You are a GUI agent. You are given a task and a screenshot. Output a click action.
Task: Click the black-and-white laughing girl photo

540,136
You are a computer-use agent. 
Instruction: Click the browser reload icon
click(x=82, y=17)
##########
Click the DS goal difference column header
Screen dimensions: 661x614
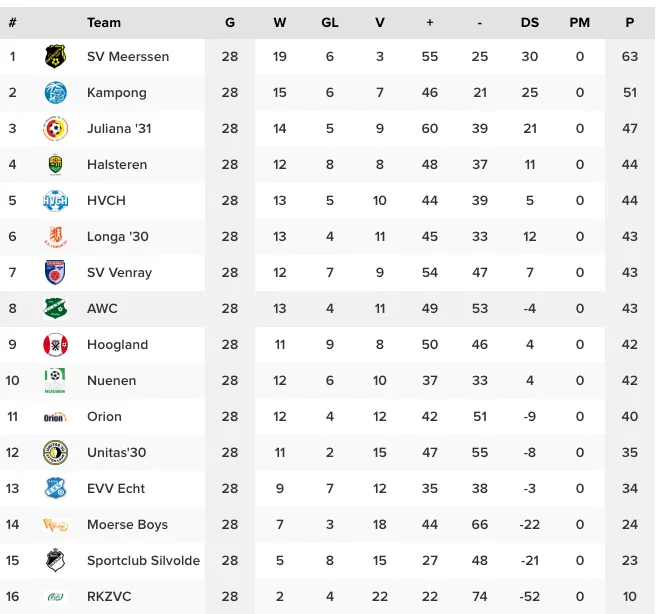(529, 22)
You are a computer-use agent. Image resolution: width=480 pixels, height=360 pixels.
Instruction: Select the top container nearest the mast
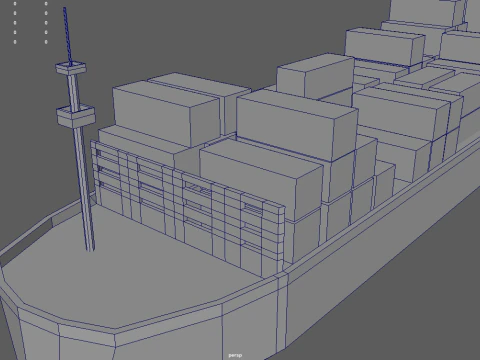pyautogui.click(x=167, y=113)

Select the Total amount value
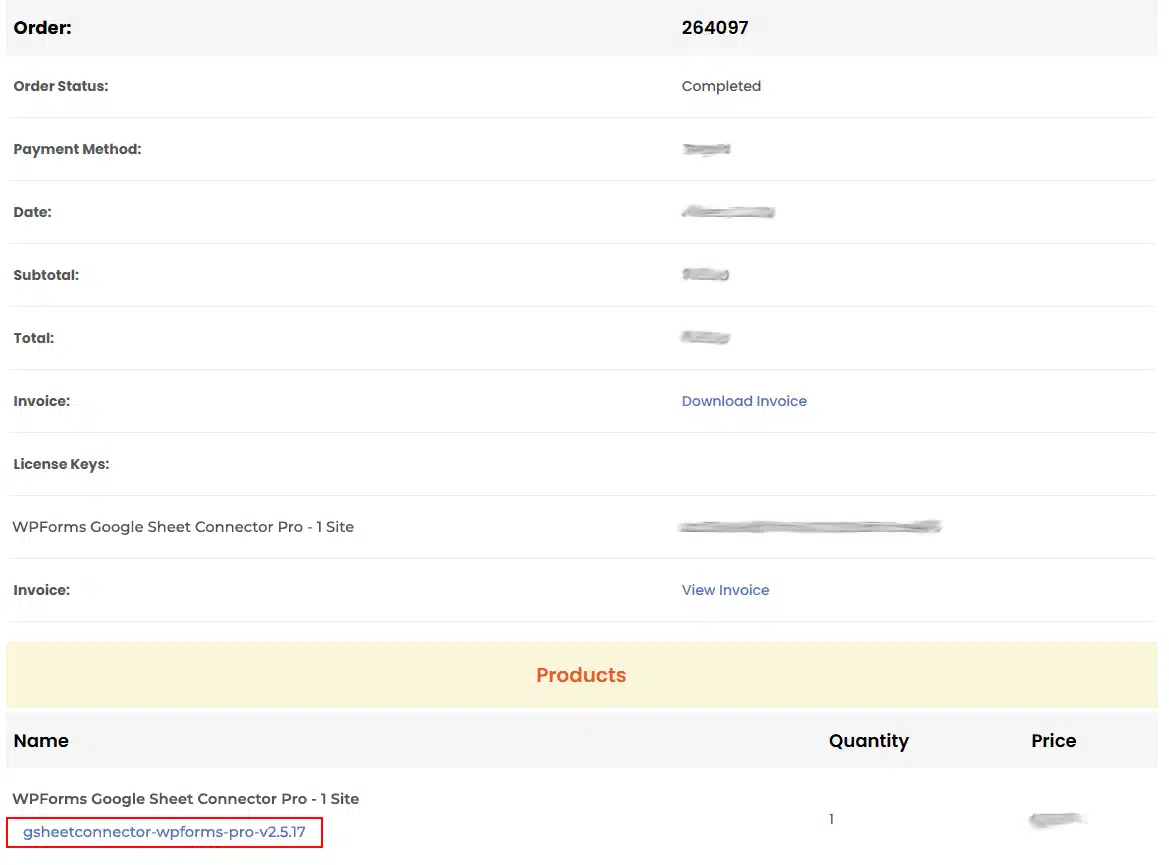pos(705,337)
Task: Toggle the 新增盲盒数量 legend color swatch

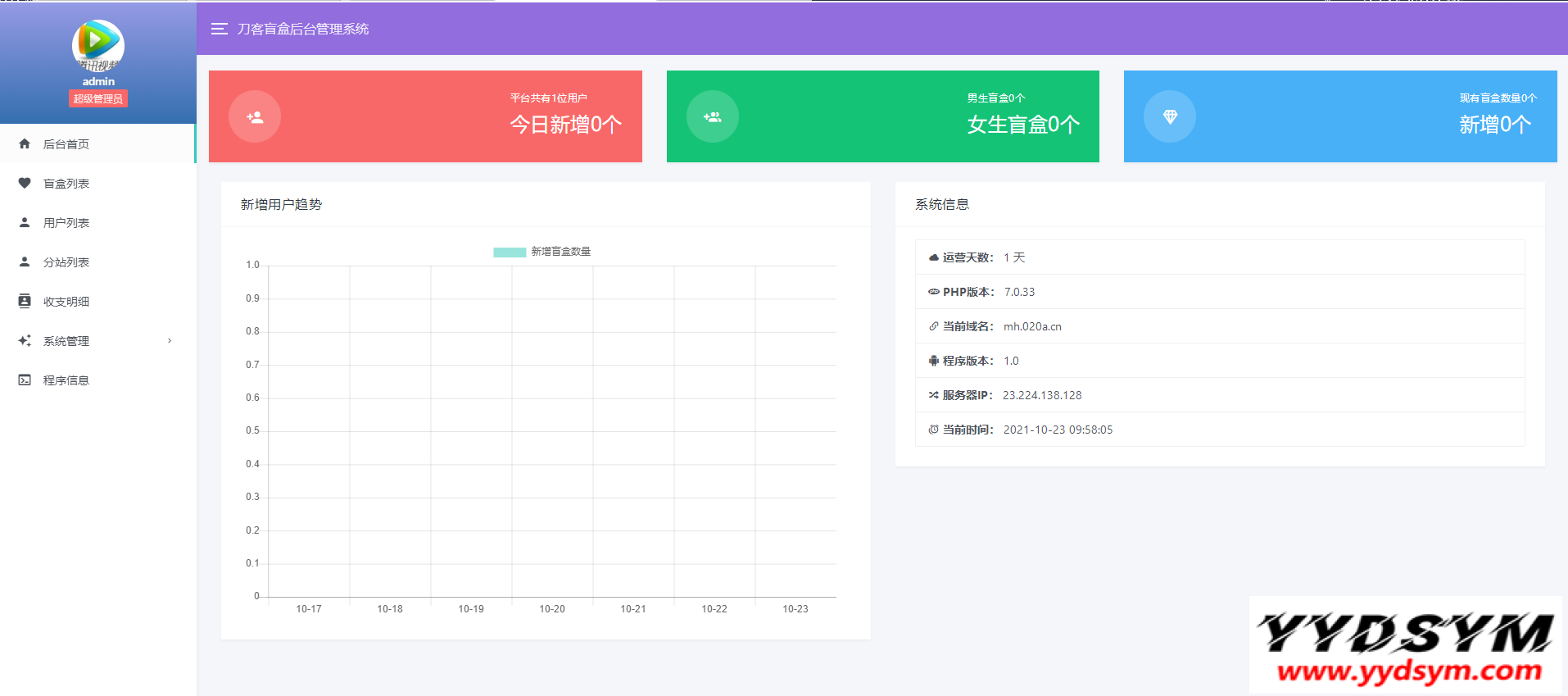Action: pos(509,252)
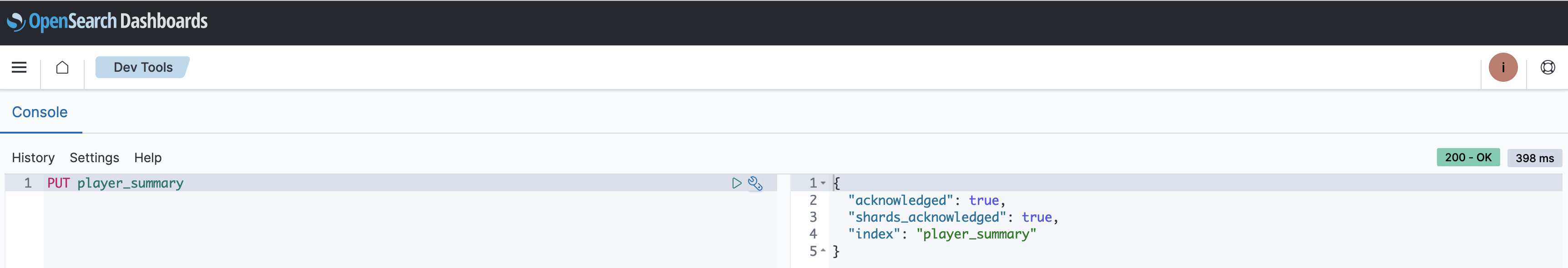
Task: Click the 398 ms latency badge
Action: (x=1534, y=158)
##########
WHAT YOU HAVE TO DO —
Wherever a line in the data above contains the word "computer", copy that line.

EXERCISE SOLUTION —
You are a computer-use agent. 
You are a computer-use agent. Image resolution: width=480 pixels, height=360 pixels.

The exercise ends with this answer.